It really doesn’t hit you, till it happens to you. I would hear about it, console others that have gone through it, and sometimes even be worried about it, anything is possible in my city. (That includes both good and bad!)
So there I was, one fine evening, the routine that I presumed to be the very usual. I had gotten in the car and was on my way to Dolmen City, (The Clifton one, aka Hyperstar) for a class at the executive tower. Comfortably I sat, telling the driver that this is where he is to head, and we were on our way. Listening to the serene sound of Pink Floyd in my ears, gazing out the window, watching the colorful sky as the sun sets, comes a turn, not just of the car but, to my life.
Two men on a motorcycle came next to my car, knocking the driver’s window with the butt of their gun, to put at least my life to a halt for those next two minutes. The driver pulled his window down and was dictated the most likely statement, “Phone do.” He gave his phone, and before I knew it, the men were now looking in my direction and the gun facing me. Thank God for me not being so brain dead, I quickly gave my phone in silence and there they took off.
So, what was it really like afterwards?

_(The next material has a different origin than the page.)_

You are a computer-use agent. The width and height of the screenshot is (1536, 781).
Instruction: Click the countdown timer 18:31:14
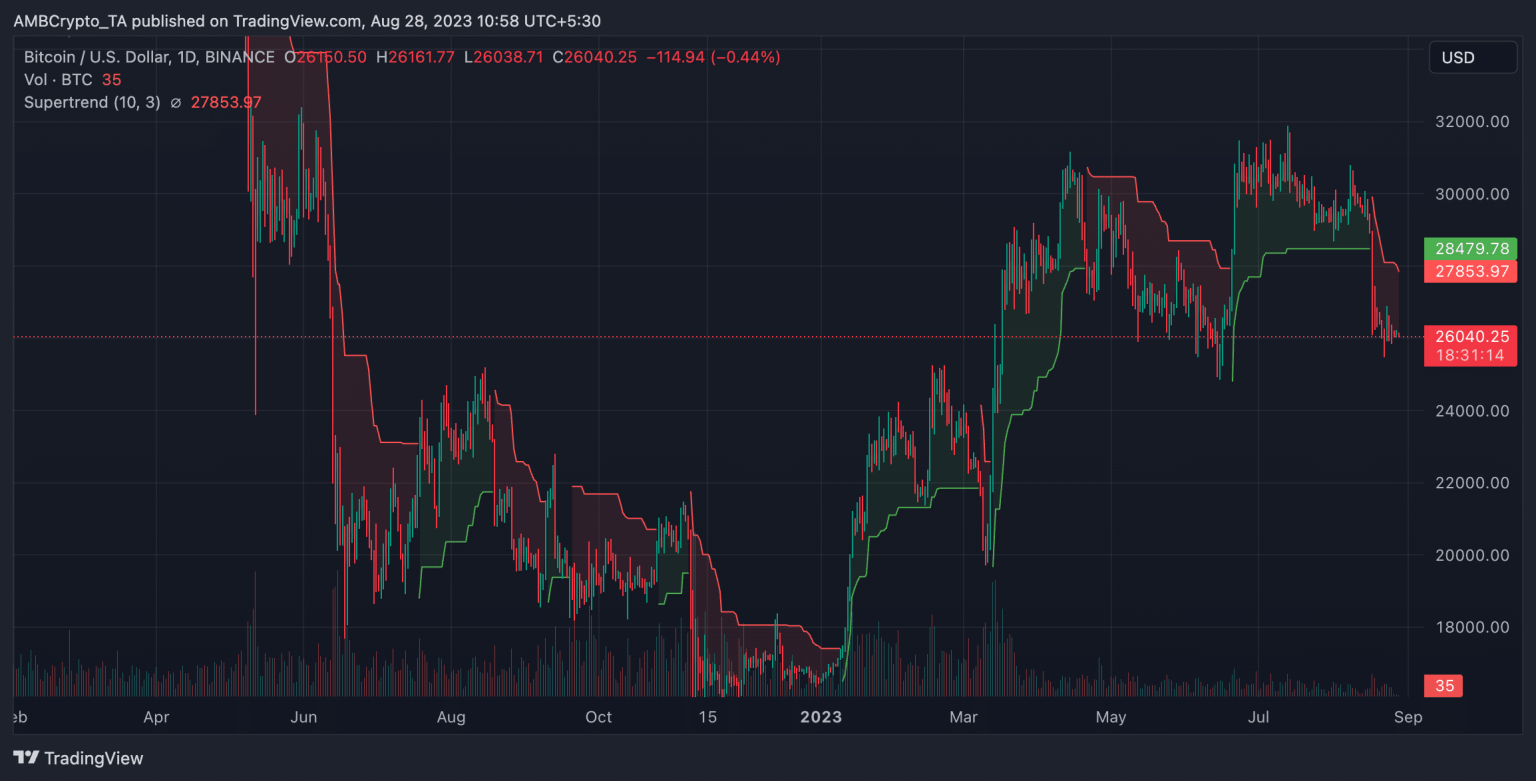point(1470,352)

The after effects of being mugged for the first time in Karachi.
You’re in a state of trauma where you think, “koi film chal raye hai, aur ye jo hua hai, wo nai hua hai.”

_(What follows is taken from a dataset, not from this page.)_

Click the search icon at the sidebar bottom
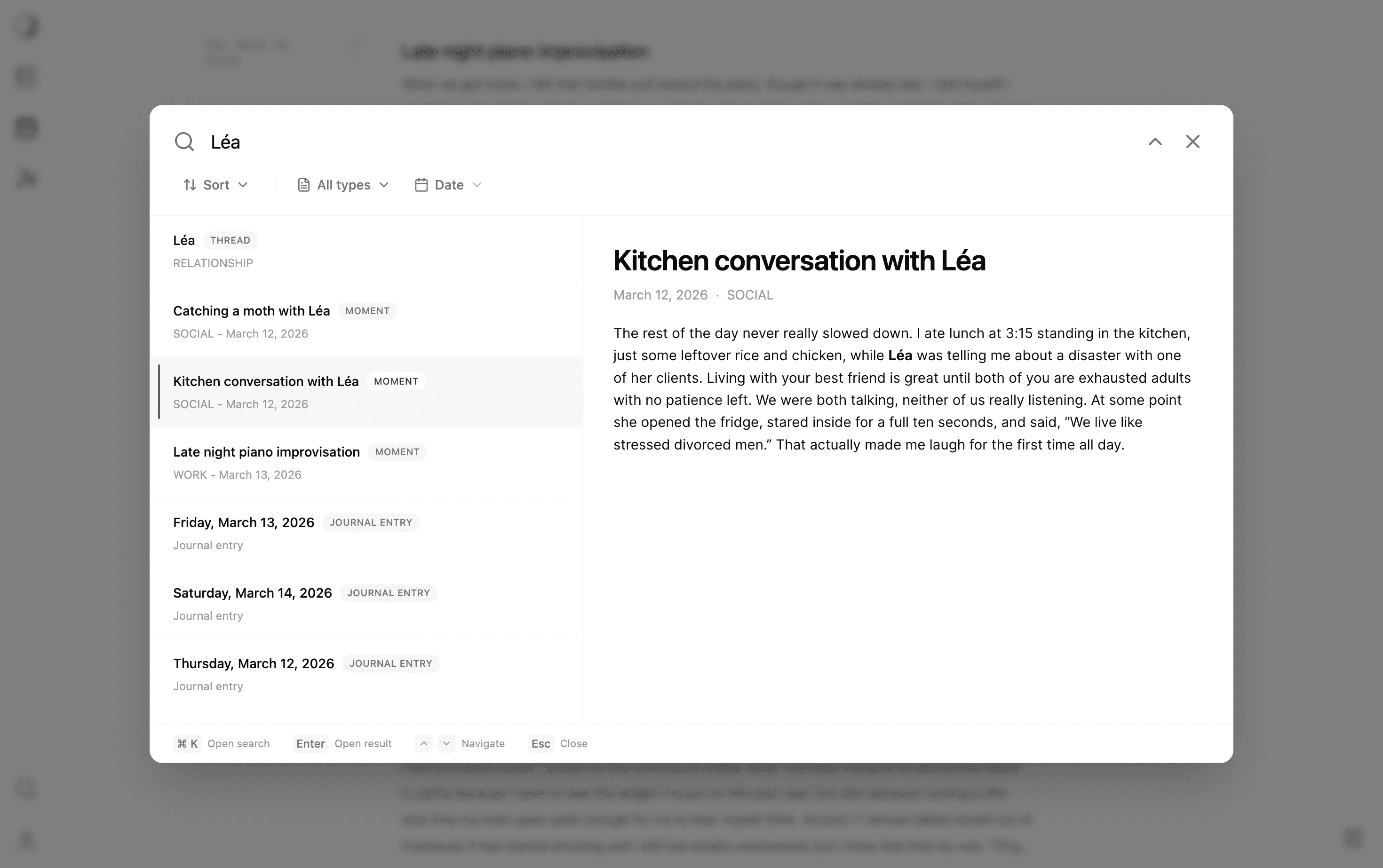Image resolution: width=1383 pixels, height=868 pixels. 26,789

You just don’t realize what has happened and you’re in such a state of shock that denial becomes acceptance. What could possibly not happen, has happened.
You look at everyone as if you’re the alien.
Somehow, not having a phone on you, just highlights everyone else around you using one. All you see is people using their phone.
You don’t know what to say, so you choose the silent mode…on yourself.
You sit in silence, in disbelief basically, not making sense but trying so very hard to get a grip on the reality that a gun stared at you for a minute as you exchanged your phone for your life.
The feeling of being ever so vulnerable, just because you don’t have the commodity of a phone.
When you are trying to figure out what to do next, and you sit there feeling helpless AF because you just can’t connect to anyone without a phone.
When you go on repeat mode with your story.
Being mugged surely gets everyone’s attention, that’s for sure. Everyone wants to know HOW it happened, even though they pretty much know what the common scenario will be like. Still, they will ask. Some for enjoyment, others out of pity.
When you are asked to check this or that on Facebook/Instagram/Snapchat/Google and regret hits you because you can’t do it instantly on your phone anymore.
Because people around you are so used to having you with your smartphone, they forget not once, not twice, but over and over again that you don’t have the phone anymore. As regret comes on their face, anger/sadness comes on yours.
You feel like a misfit in the world.
Not having a phone does make you feel like a misfit. Especially if you see your parents using their phone while you sit there being the one from not this so called advanced century.
You really don’t have a hang on how to use a lot of things from your laptop, because you never really saw them as a website.
It gets hard and confusing when you are so used to functioning on the phone switching from one app to another. And now you struggle to switching tabs on your laptop trying to figure out how to process as you used to.
Every time a person on a bike passes by, you shiver inside a little.
Fear is a monster. This monster will come biting you whenever a bike passes by as you try and cross the road or when it comes standing next to your car at signal. You will pray with all your heart that history does not repeat itself, till they are gone.
You realize the worth of your phone.
Yeah we all probably love our phones, but it is truly when it is gone that we realize its true worth. When you will be sitting in a gathering like a loner and your resort of a phone is no longer there, you’ll probably cry a little on the inside.
You just pray it never happens again.
Because you are never ever mentally prepared for it, no matter how many times you hear it or have been through it. You are never prepared for it.